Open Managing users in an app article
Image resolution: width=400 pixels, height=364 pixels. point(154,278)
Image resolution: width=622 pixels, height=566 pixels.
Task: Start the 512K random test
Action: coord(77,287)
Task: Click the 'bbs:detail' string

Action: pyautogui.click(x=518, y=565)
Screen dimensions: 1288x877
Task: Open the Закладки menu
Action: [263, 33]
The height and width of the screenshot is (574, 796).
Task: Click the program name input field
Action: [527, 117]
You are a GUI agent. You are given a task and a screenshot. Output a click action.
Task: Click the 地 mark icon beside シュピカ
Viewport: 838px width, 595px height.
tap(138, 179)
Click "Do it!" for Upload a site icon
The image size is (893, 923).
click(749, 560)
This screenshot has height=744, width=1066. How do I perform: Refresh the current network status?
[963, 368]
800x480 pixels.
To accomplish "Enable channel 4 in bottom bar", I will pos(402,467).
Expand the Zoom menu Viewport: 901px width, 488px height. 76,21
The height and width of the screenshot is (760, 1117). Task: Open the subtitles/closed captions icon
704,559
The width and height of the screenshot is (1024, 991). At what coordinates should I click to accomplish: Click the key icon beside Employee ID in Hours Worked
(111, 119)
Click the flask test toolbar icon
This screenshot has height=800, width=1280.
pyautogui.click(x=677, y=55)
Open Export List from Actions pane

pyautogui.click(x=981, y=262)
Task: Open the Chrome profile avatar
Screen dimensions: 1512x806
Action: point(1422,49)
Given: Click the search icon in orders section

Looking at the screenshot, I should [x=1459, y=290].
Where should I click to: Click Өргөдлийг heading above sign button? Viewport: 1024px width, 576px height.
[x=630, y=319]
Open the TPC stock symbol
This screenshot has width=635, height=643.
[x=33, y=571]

YOUR OBJECTIVE: What is needed is an exact repetition of the lines from the first line of the records through the line containing "Expand the Zoom", both ends included, and nothing more.

OUTPUT FOR THIS TASK:
Open Managing users in an app article
Image resolution: width=400 pixels, height=364 pixels. point(154,278)
Image resolution: width=622 pixels, height=566 pixels.
Task: Start the 512K random test
Action: coord(77,287)
Task: Click the 'bbs:detail' string

Action: pyautogui.click(x=518, y=565)
Screen dimensions: 1288x877
Task: Open the Закладки menu
Action: [263, 33]
The height and width of the screenshot is (574, 796).
Task: Click the program name input field
Action: [527, 117]
You are a GUI agent. You are given a task and a screenshot. Output a click action.
Task: Click the 地 mark icon beside シュピカ
Viewport: 838px width, 595px height.
tap(138, 179)
Click "Do it!" for Upload a site icon
The image size is (893, 923).
click(749, 560)
This screenshot has height=744, width=1066. How do I perform: Refresh the current network status?
[963, 368]
800x480 pixels.
To accomplish "Enable channel 4 in bottom bar", I will pos(402,467).
Expand the Zoom menu Viewport: 901px width, 488px height. 76,21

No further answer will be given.